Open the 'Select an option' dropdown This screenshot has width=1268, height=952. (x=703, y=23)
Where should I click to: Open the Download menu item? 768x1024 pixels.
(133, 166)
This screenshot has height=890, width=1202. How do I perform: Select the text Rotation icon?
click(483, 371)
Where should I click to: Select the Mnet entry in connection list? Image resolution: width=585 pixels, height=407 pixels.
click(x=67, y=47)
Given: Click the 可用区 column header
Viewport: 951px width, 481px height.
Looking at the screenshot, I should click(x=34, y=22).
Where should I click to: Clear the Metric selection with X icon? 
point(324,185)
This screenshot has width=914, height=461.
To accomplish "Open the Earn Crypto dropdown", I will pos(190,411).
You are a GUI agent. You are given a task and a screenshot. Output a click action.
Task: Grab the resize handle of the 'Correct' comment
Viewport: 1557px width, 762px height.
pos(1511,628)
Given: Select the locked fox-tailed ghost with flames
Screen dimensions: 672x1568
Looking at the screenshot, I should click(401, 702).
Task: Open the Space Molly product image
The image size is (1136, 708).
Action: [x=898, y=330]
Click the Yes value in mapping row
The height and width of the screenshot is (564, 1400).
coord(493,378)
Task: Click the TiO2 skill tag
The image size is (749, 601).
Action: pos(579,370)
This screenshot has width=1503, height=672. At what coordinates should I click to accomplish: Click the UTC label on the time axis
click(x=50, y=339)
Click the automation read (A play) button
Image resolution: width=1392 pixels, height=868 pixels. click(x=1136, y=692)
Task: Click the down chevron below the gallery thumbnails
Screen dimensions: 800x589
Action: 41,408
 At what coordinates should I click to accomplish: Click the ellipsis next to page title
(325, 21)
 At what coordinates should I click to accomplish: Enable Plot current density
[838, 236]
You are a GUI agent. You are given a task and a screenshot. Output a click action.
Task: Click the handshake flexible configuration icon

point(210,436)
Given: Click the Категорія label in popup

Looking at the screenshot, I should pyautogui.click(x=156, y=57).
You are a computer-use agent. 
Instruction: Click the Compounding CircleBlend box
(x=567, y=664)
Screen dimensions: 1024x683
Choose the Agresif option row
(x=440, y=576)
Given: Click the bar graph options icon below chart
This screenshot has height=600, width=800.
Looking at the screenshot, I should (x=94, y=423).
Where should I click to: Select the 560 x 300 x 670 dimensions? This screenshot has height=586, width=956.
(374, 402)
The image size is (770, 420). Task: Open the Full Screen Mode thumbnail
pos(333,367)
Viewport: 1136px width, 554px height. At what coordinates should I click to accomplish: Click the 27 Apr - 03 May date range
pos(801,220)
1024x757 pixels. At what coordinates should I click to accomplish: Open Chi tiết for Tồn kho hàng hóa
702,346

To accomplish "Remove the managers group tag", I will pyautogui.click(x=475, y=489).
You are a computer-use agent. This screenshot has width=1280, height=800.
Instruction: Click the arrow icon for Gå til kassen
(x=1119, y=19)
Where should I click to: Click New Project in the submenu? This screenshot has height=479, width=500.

**What you are asked to do:** Every entry in the listing above is to be repeated verbatim.

**Task output:**
Open the 'Select an option' dropdown This screenshot has width=1268, height=952. (x=703, y=23)
Where should I click to: Open the Download menu item? 768x1024 pixels.
(133, 166)
This screenshot has height=890, width=1202. How do I perform: Select the text Rotation icon?
click(483, 371)
Where should I click to: Select the Mnet entry in connection list? Image resolution: width=585 pixels, height=407 pixels.
click(x=67, y=47)
Given: Click the 可用区 column header
Viewport: 951px width, 481px height.
Looking at the screenshot, I should click(x=34, y=22).
Where should I click to: Clear the Metric selection with X icon? 
point(324,185)
This screenshot has width=914, height=461.
To accomplish "Open the Earn Crypto dropdown", I will pos(190,411).
You are a GUI agent. You are given a task and a screenshot. Output a click action.
Task: Grab the resize handle of the 'Correct' comment
Viewport: 1557px width, 762px height.
pos(1511,628)
Given: Select the locked fox-tailed ghost with flames
Screen dimensions: 672x1568
Looking at the screenshot, I should click(401, 702).
Task: Open the Space Molly product image
The image size is (1136, 708).
Action: [x=898, y=330]
Click the Yes value in mapping row
The height and width of the screenshot is (564, 1400).
coord(493,378)
Task: Click the TiO2 skill tag
The image size is (749, 601).
Action: pos(579,370)
This screenshot has width=1503, height=672. At what coordinates should I click to accomplish: Click the UTC label on the time axis
click(x=50, y=339)
Click the automation read (A play) button
Image resolution: width=1392 pixels, height=868 pixels. click(x=1136, y=692)
Task: Click the down chevron below the gallery thumbnails
Screen dimensions: 800x589
Action: 41,408
 At what coordinates should I click to accomplish: Click the ellipsis next to page title
(325, 21)
 At what coordinates should I click to accomplish: Enable Plot current density
[838, 236]
You are a GUI agent. You are given a task and a screenshot. Output a click action.
Task: Click the handshake flexible configuration icon

point(210,436)
Given: Click the Категорія label in popup

Looking at the screenshot, I should pyautogui.click(x=156, y=57).
You are a computer-use agent. 
Instruction: Click the Compounding CircleBlend box
(x=567, y=664)
Screen dimensions: 1024x683
Choose the Agresif option row
(x=440, y=576)
Given: Click the bar graph options icon below chart
This screenshot has height=600, width=800.
Looking at the screenshot, I should (x=94, y=423).
Where should I click to: Select the 560 x 300 x 670 dimensions? This screenshot has height=586, width=956.
(374, 402)
The image size is (770, 420). Task: Open the Full Screen Mode thumbnail
pos(333,367)
Viewport: 1136px width, 554px height. At what coordinates should I click to accomplish: Click the 27 Apr - 03 May date range
pos(801,220)
1024x757 pixels. At what coordinates should I click to accomplish: Open Chi tiết for Tồn kho hàng hóa
702,346

To accomplish "Remove the managers group tag", I will pyautogui.click(x=475, y=489).
You are a computer-use agent. This screenshot has width=1280, height=800.
Instruction: Click the arrow icon for Gå til kassen
(x=1119, y=19)
Where should I click to: Click New Project in the submenu? This screenshot has height=479, width=500.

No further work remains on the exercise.